PROLOGO
Più ti guardo e più penso a quello che è stato, a quello a cui siamo entrambi sopravvissuti.
Sono passati cinque anni ormai e in questa casa, grande come un francobollo a paragone delle immense tenute che abbiamo lasciato, ho compreso che cosa significa essere davvero felici.
Non riconosco nemmeno quella che ero prima di incontrarti. Se la immagino allo specchio, la superficie mi restituisce una fanciullezza fumosa, ignara di quello che la vita le avrebbe riservato. Piango la me di quei giorni, in balìa di un lutto troppo dilaniante da sopportare, di un senso di colpa troppo forte da arginare e di un amore troppo grande da contenere. Tuttavia, non ho rimpianti, rimorsi, non mi pento di un solo istante, perché questa pura felicità che ci avvolge oggi è frutto anche dei patimenti.
Il sole inonda il giardino, accarezzando con morbidi raggi la calendula, il biancospino e le primule, timide macchie gialle fra l’erba da tagliare. Giornate di sole così qui non capitano spesso e vanno godute fino in fondo.
Prendo la tovaglia e la stendo sul prato, mentre tu, con la fronte aggrottata e gli occhi che brillano, stai chino sulla scrivania dello studio. Ti vedo attraverso le finestre, pensieroso e commosso. Alzi appena lo sguardo e, inevitabilmente, sorrido.
La brezza leggera sospinge il mio abito, bianco come le mura smaltate del nostro angolo di paradiso. Un’ape curiosa ronza poco distante per poi andare a infilarsi in un narciso in fiore. Indugia, facendo capolino dalla campanella ben aperta, poi si libra verso l’arnia in fondo al prato.

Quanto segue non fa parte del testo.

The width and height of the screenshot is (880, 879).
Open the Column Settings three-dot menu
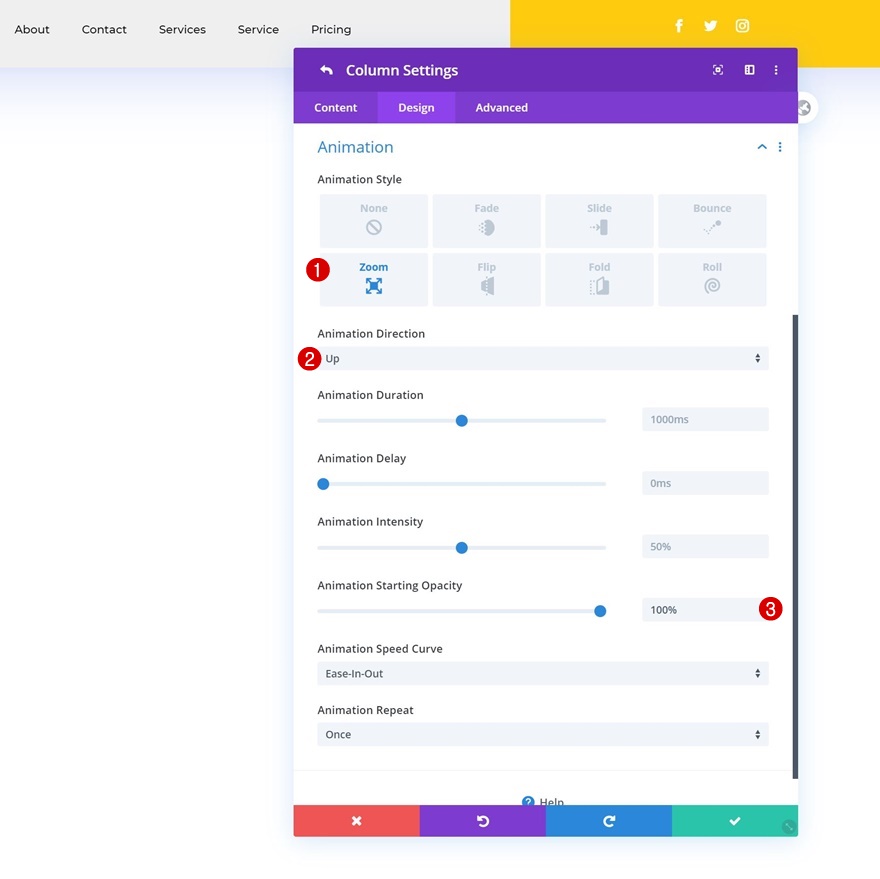pos(776,70)
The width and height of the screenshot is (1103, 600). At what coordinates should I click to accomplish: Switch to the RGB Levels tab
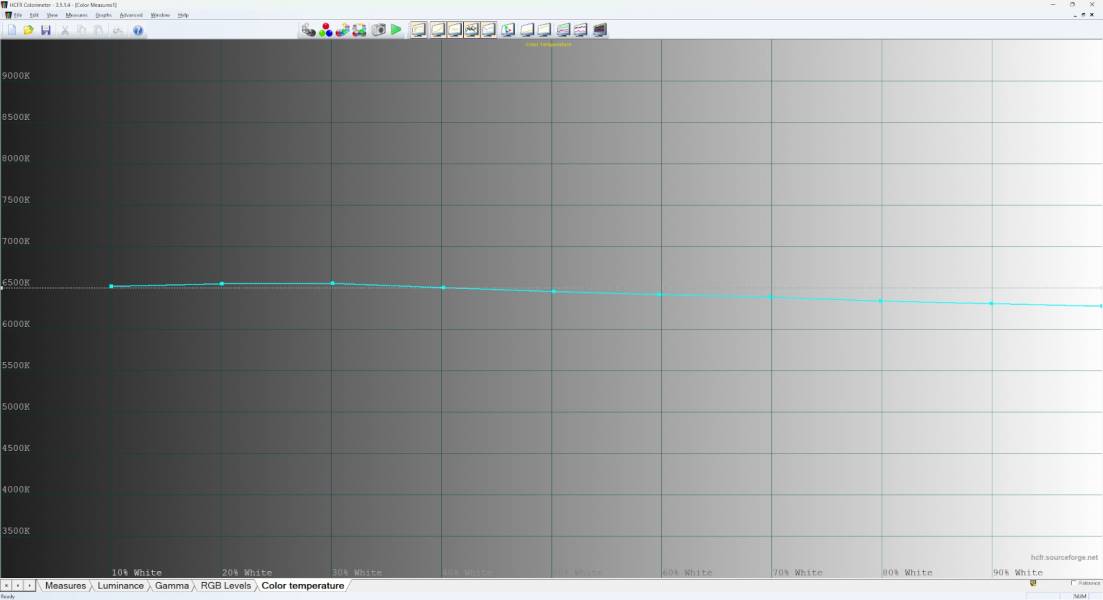tap(225, 586)
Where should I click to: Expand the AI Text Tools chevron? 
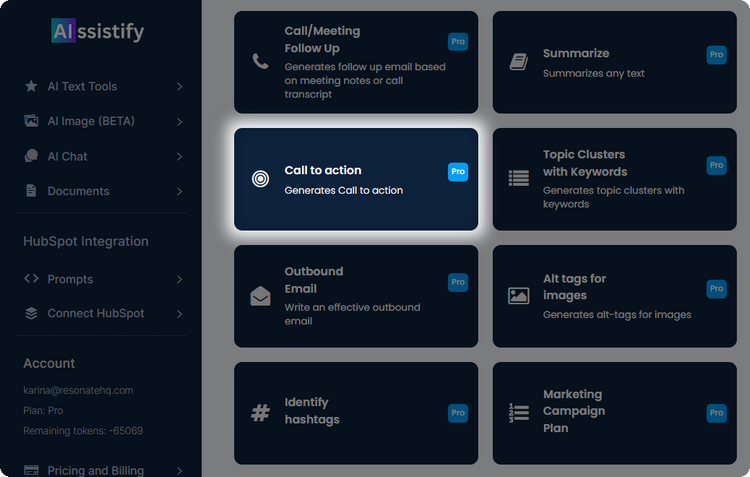click(179, 87)
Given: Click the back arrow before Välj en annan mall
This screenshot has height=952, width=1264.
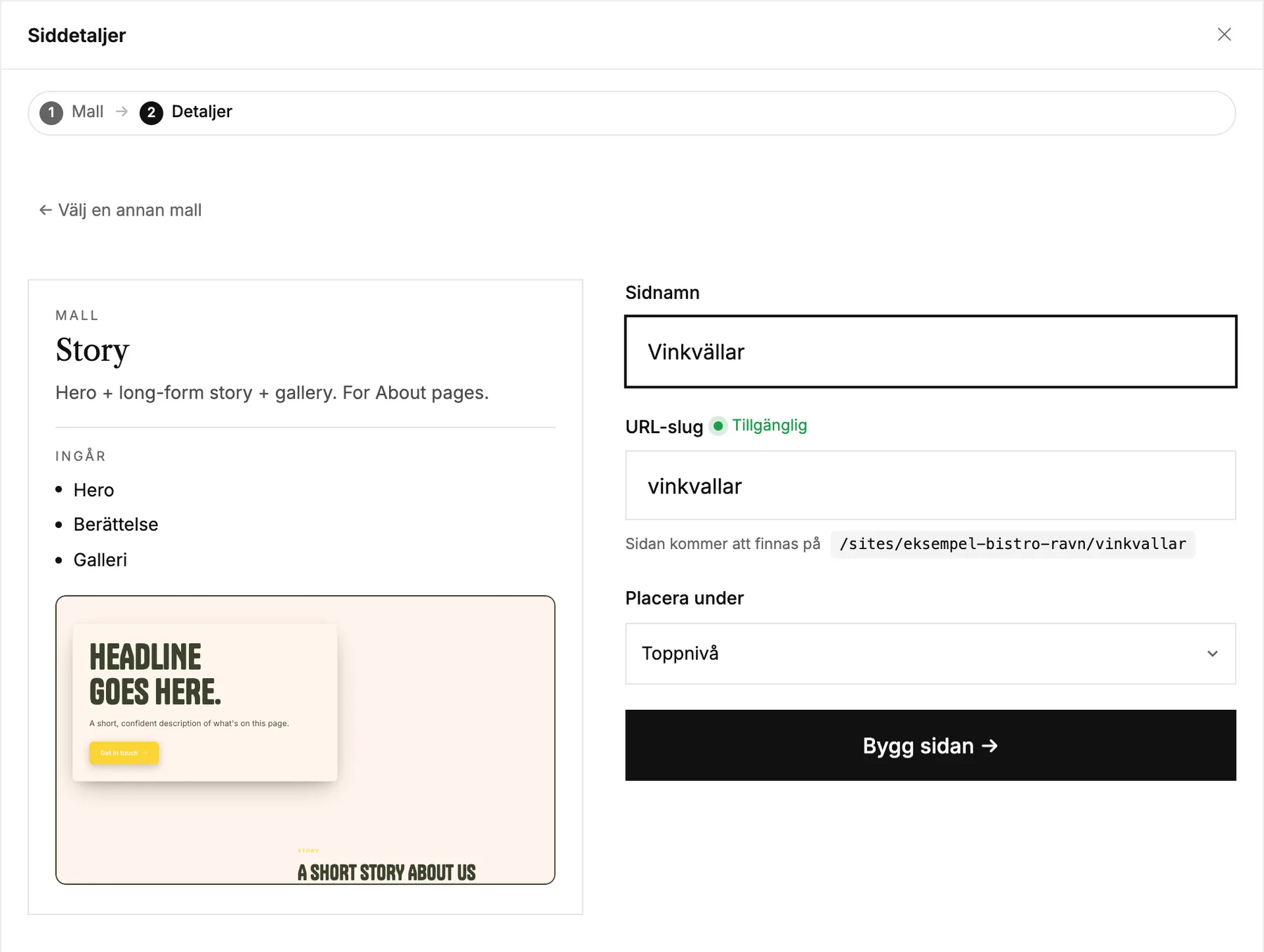Looking at the screenshot, I should coord(46,210).
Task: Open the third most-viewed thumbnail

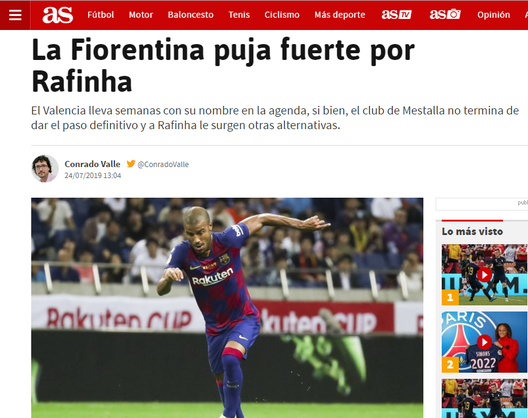Action: point(484,398)
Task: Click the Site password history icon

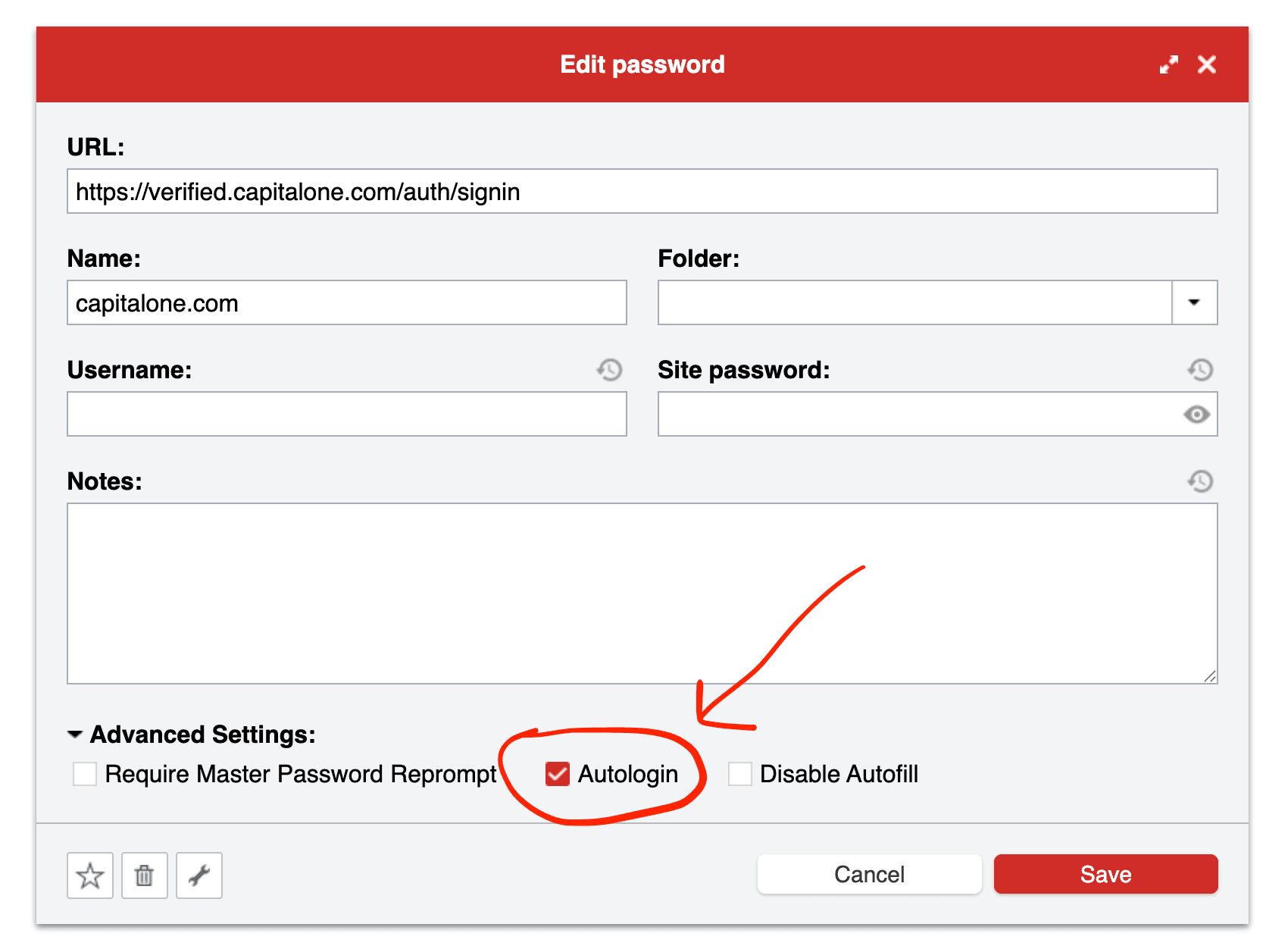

Torno ad alzare gli occhi. Mi guardi, hai la penna a mezz’aria e mille parole che scorrono fra noi, trapassano i vetri e lambiscono labbra e orecchie come baci leggeri e giuramenti d’amore.
SETTE ANNI PRIMA
CAPITOLO 1
Richard
Polesden Lacey, Surrey, 1814
«Phèdre, dove sei finita?»
Sentii Charlotte chiamarmi a gran voce, ma anche questa volta la ignorai di proposito, continuando a potare il mio albero di limone. La serra di Polesden Lacey era ampia e rigogliosa, ricca di piante esotiche provenienti da ogni angolo del mondo conosciuto. Era la mia personale opera d’arte, che curavo amorevolmente tutti i giorni e, all’occorrenza, riusciva a tramutarsi in un rifugio perfetto: nascosta fra le fronde, nessuno mi avrebbe mai scorta.
Non avevo voglia di affrontare quella giornata, volevo starmene ancora un po’ lì, immersa in quella lussureggiante foresta.
«Phèdre, accidenti! Non sei ancora pronta?» Mia sorella Charlotte mi sorprese alle spalle, districandosi fra i rami fitti di un bellissimo oleandro in fiore. Nonostante fosse visibilmente indispettita, sembrava come al solito brillare di luce propria. I capelli biondi ben acconciati e gli occhi verdi le conferivano un aspetto etereo e regale. Che invidia!
«Sono arrivati, e tu sei ancora tutta sporca di terra» sbottò, cercando di togliermi qualche foglia dai capelli mentre io la guardavo. Dovette, tuttavia, rinunciare quasi subito. Le avevo intrecciate per bene alle ciocche, era una cosa che mi piaceva fare spesso anche con i fiori.
Più grande di me di tre anni, Charlotte era quella giudiziosa e responsabile fra noi due, io ero più svogliata e per nulla incline a seguire le regole.
La maggiore delle sorelle Greville era indubbiamente molto bella e, durante il debutto a Londra, appena qualche mese prima, aveva suscitato l’interesse di molti rampolli della buona società. Alla fine, contro ogni preavviso e dopo innumerevoli rifiuti, quella che aveva accettato era stata la proposta di matrimonio di lord Fitzwilliam Barton, IX Conte di Essex.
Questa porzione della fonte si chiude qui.